Focus on Vykat XR and U.S. Market
At the center of this transaction is Vykat XR (known as VIOKAT in Europe), Soleno's first and only marketed product. The drug received U.S. Food and Drug Administration approval in March 2025 as the first therapy specifically targeting hyperphagia—the persistent, insatiable hunger associated with Prader-Willi syndrome. This condition affects an estimated 10,000 diagnosed patients in the United States and can lead to dangerous obesity, diabetes, and related health complications.
Vykat XR generated $190.4 million in net sales during 2025, with $91.7 million of that total coming in the fourth quarter alone. Neurocrine CEO Kyle Gano has characterized the drug as "a potential blockbuster in the making," and the acquisition is seen as strengthening Neurocrine's rare-disease portfolio, which already includes Ingrezza and Crenessity.
Market Reaction and Analyst Commentary
Soleno's shares surged nearly 33% following the announcement of the acquisition deal. Analyst commentary has been broadly positive, with RBC's Brian Abrahams describing the transaction as "a third leg to the story" for Neurocrine. Cantor Fitzgerald analyst Josh Schimmer has projected that annual sales for Vykat XR could exceed $1 billion by 2029, highlighting the drug's significant commercial potential.
Bhatnagar has expressed confidence in the strategic fit, calling Neurocrine "the right strategic partner" for expanding access to Vykat XR. However, the withdrawal of the European application narrows one immediate avenue for geographic expansion. Neurocrine has stated it currently has no plans for a European launch, instead focusing commercial efforts on the U.S. market.

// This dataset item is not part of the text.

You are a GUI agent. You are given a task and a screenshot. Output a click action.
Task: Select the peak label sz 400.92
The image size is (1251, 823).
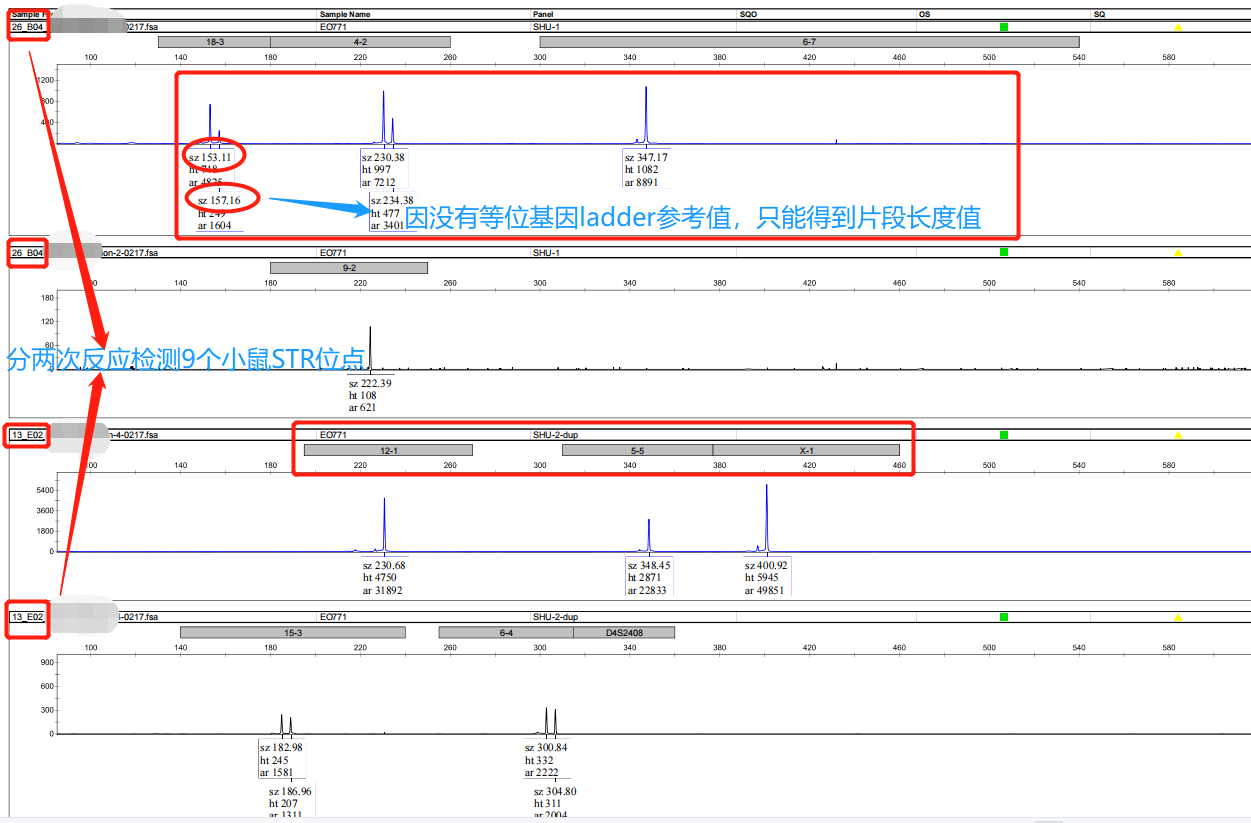(766, 565)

European Regulatory Background
The European Medicines Agency had accepted Soleno's marketing authorization application for review in May of the previous year. The company had highlighted a potential patient population of approximately 9,500 individuals across the five largest EU countries and the prospect of up to a decade of market exclusivity for the rare-disease treatment upon regulatory approval. The now-halted review was anticipated to conclude around mid-2026.
The decision to withdraw the application eliminates what could have been a significant mid-2026 catalyst for the company. It also reflects a strategic prioritization by Neurocrine to concentrate resources on the established U.S. commercial opportunity rather than pursuing near-term regulatory efforts in Europe.
This development underscores the strategic recalibrations that often follow major pharmaceutical acquisitions, as acquiring companies reassess and integrate pipeline priorities. For Neurocrine, the immediate focus will be on completing the acquisition and maximizing the U.S. commercial potential of Vykat XR, while the European opportunity remains a longer-term strategic question.